Gary Neville wrote recently that Cristiano Ronaldo’s great strength was to identify the weak link in any defence and fasten himself to it. Bale does much the same. The issue with playing the lopsided four man midfield is that it’s very narrow and potentially allows Bale to isolate himself against Carl Jenkinson, who wouldn’t have a dedicated wide player for assistance. There’s a real balancing act for the manager to negotiate between nullifying Spurs and accentuating our own attacking game.
He will not want to instil fear into his team by making an obsession of Tottenham’s strengths. But there again, prior to our first meeting with Stoke City in the Premier League era, Wenger urged much the same caution with regards to Rory Delap’s long throws. We all know how well that worked out.

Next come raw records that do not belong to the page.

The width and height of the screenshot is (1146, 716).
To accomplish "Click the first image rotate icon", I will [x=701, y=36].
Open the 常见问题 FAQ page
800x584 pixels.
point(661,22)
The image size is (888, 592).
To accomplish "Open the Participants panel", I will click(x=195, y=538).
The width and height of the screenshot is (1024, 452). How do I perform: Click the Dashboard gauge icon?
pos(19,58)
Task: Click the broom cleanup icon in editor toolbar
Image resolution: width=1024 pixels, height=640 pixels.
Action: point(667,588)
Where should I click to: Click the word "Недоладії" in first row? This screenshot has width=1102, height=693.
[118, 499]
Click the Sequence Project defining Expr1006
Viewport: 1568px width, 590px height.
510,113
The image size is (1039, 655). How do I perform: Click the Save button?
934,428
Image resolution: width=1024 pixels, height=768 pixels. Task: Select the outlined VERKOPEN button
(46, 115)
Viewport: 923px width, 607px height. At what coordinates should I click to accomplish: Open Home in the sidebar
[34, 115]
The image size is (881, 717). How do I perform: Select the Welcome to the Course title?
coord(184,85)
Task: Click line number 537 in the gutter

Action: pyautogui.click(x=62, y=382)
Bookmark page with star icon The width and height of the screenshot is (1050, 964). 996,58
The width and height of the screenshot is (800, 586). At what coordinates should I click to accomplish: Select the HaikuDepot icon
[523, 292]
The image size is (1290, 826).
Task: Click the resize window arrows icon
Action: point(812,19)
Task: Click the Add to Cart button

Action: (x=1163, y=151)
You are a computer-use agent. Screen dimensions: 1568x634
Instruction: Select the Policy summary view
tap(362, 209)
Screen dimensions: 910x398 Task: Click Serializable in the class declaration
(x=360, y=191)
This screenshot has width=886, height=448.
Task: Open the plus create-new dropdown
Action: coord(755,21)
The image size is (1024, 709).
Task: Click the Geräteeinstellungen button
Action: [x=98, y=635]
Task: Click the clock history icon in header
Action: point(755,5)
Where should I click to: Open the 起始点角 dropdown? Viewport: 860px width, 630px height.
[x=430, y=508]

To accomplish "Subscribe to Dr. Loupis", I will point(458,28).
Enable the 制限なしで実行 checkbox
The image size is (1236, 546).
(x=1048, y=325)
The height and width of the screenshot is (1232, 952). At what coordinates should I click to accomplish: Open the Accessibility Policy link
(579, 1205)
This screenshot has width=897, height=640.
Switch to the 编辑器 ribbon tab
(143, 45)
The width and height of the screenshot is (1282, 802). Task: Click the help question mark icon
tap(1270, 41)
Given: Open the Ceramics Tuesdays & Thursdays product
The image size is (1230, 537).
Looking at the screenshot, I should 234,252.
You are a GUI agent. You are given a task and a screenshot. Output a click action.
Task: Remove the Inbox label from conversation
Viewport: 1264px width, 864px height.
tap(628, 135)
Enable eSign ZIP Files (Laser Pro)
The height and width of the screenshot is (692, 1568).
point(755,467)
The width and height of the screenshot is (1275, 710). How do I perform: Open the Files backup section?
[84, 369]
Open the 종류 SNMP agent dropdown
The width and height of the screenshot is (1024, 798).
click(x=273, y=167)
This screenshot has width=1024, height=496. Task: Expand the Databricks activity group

Spurs are a team that are ideally set up for the counter attack. In fact, earlier in the season they suffered at White Hart Lane and flourished away from home. Yet Arsenal aren’t going to set up in the obstinate fashion that West Brom, Norwich and Wigan did with success at Spurs earlier in the campaign. The ease with which a team as poor as Aston Villa were able to create chances on the counter against us last weekend will simply have to be addressed by Arsene Wenger.
My confidence in Wojciech Szczesny as Arsenal’s number 1 is still steadfast. But Spurs have players that are hardly shy from long range. Bale is an obvious threat here, but Holtby, Dembele and Sigurdsson can let fly too. We had an interesting discussion on Szczesny’s weakness from range on Vital Arsenal this week. A very perceptive point was made about his footwork. Szcz has a tendency to dive forwards towards the ball, rather than shifting his feet along his line when low shots come in from range.
Kyle Walker’s winner at White Hart Lane last season, Tiote’s equaliser in the 4-4 with Newcastle and Andreas Weimann’s strike last week all expose that weakness and Spurs have the players to exploit it. Yet we’ll give them plenty to think about as well. Villas Boas has had his fingers burned against Arsenal trying to play with a high defensive line. With one of Gallas or Dawson likely to play, there’s plenty for Theo Walcott to get his teeth into. Kyle Walker hasn’t realised his form of last season and I always think there’s a rick in Assou Ekotto.
Without Sandro protecting the back four, I fancy Wilshere and Cazorla will target Scott Parker. Even at the age of 32, Parker was rash enough to concede a penalty with a foolish challenge at the Boleyn on Monday night. He was sent off in last February’s encounter at the Emirates because he couldn’t cope with the kinesis of Tomas Rosicky. With the correct approach, I think we can ruffle his side parting into submission.
Wenger has an intricate conundrum between respecting their strengths and imposing ourselves on Spurs and Villas Boas has much the same riddle. It’s delicately balanced on a knife edge. Frankly, I’m already shitting my pants. Both about the game and about my nose still being positioned relatively centrally on my face come Sunday evening. LD.